Blogging is weird. It feels a bit like that dream where you show up to high school completely naked. But an unexpected thing happened after I published my first post yesterday. My inbox flooded with emails from friends from all over the country, some I haven't spoken with in a decade, sharing their own painful stories about motherhood denied or lost. One friend wrote that in the handful of women to whom she's told her story, she's "found the warmest community of support and compassion."
This has been my experience as well. It's a club no one wants to join. But sometimes when you share your story, you may discover that there are others who have been here before.
I'm reminded (as I often am about pretty much anything) of The West Wing (since it's my blog, I'm going to just go ahead and declare this the best show in the history of the world). Leo tells Josh this story:
"This guy's walking down the street when he falls in a hole. The walls are so steep he can't get out. A doctor passes by and the guy shouts up, 'Hey you. Can you
help me out?' The doctor writes a prescription, throws it down in the
hole and moves on. Then a priest comes along and the guy shouts up, 'Father, I'm
down in this hole can you help me out?' The priest writes out a prayer,
throws it down in the hole and moves on. Then a friend walks by, 'Hey, Joe, it's me can you help me
out?' And the friend jumps in the hole. Our guy says, 'Are you stupid?
Now we're both down here.' The friend says, 'Yeah, but I've been down
here before and I know the way out.'"
However you've come to join this community - infertility, miscarriage, stillbirth, interrupted adoption, or other form of desire unfulfilled - may I offer you a very sorrowful welcome? What I'd really like to do is come over to your house, wrap you up in the coziest blanket you own, pour you an inappropriately large glass of wine (if wine isn't your thing, please have mercy on us both and substitute "hot tea" wherever I mention it), and just sit. We could cry, we could laugh at morbid jokes, we could throw mini marshmallows at any cute baby commercials on TV, we could grief-eat Cheez-its and gummy bears by the handful while escaping the pain with apocalyptic movies (2012 works best for me) or soapy British dramas (Downton Abbey, anyone?). One of my dearest friends in the world did almost exactly all of this for me this week. How is it possible to feel simultaneously like you are drowning in grief and blessings?
If you have been spared membership in this painful club, but you love someone who has not, may I gently suggest that you consider showing up with a casserole and without cliches? One of my favorite pastors delivered a sermon last week that she titled "A Sermon on Snacking and the Stupid Things People Say." Her point as I see it: Christianity is not some sort of transcendental spirituality that has nothing to do with life. It's material. It involves bread and wine and nails and water and blood and cups of coffee and tears and maybe even gummy bears and movies with John Cusack. (She says it much more eloquently than this though - you should stop reading this and go read it instead.)
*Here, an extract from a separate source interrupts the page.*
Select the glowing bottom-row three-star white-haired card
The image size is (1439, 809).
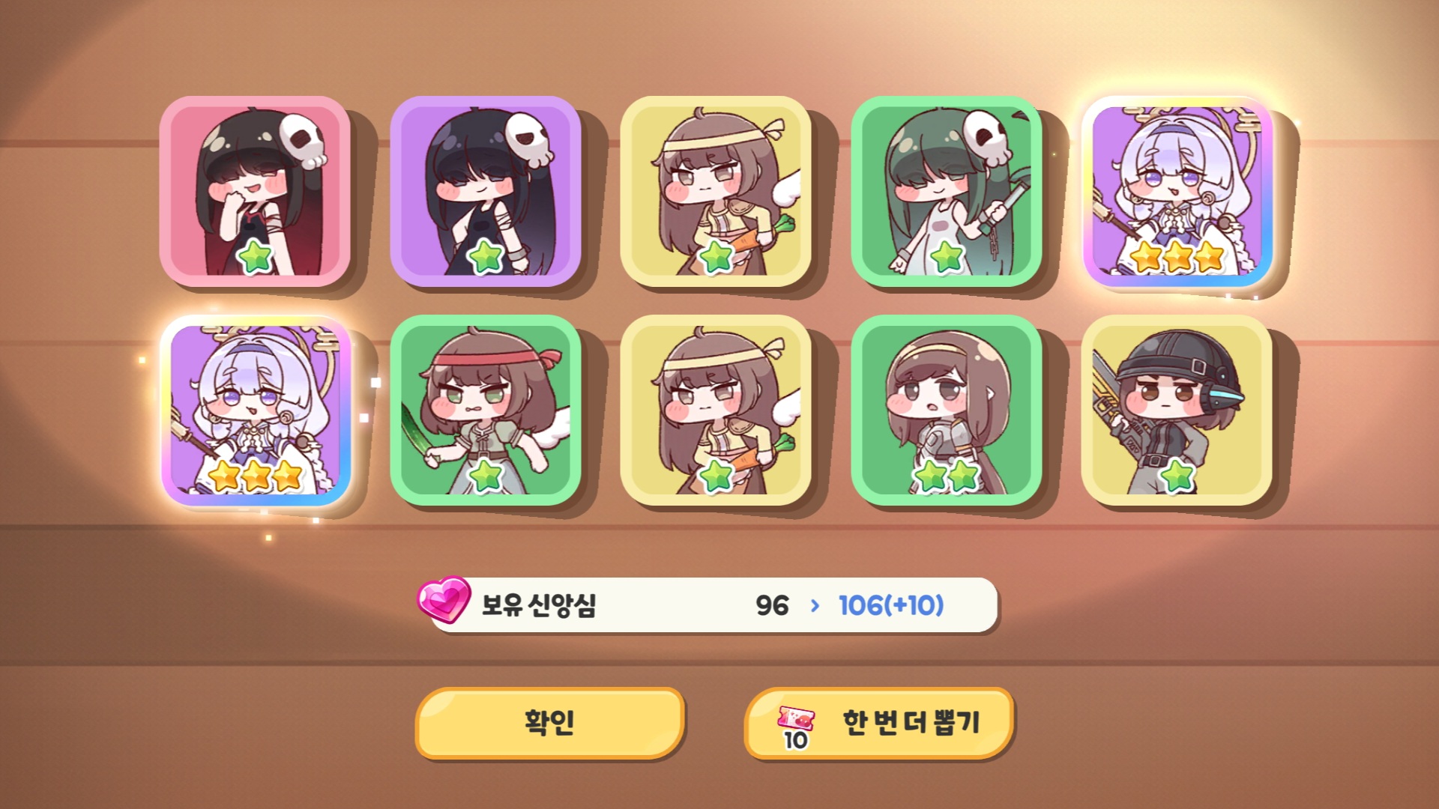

Grief feels especially cruel when we have to endure it alone. Todd and I have been so blessed this week by our community who made their presence known to us through phone calls, and emails, and text messages, and flowers, and plants, and gift certificates, and meals, and wine and cheese, and trips to Target for frivolous beauty products, and the comments on this blog that all say "you are not alone and we won't let you grieve alone." I hope life spares the people I love grief, but if it doesn't, I pray I've learned through all of this to love the way I've been loved: by showing up at your door with a casserole and a bad end-of-the-world movie.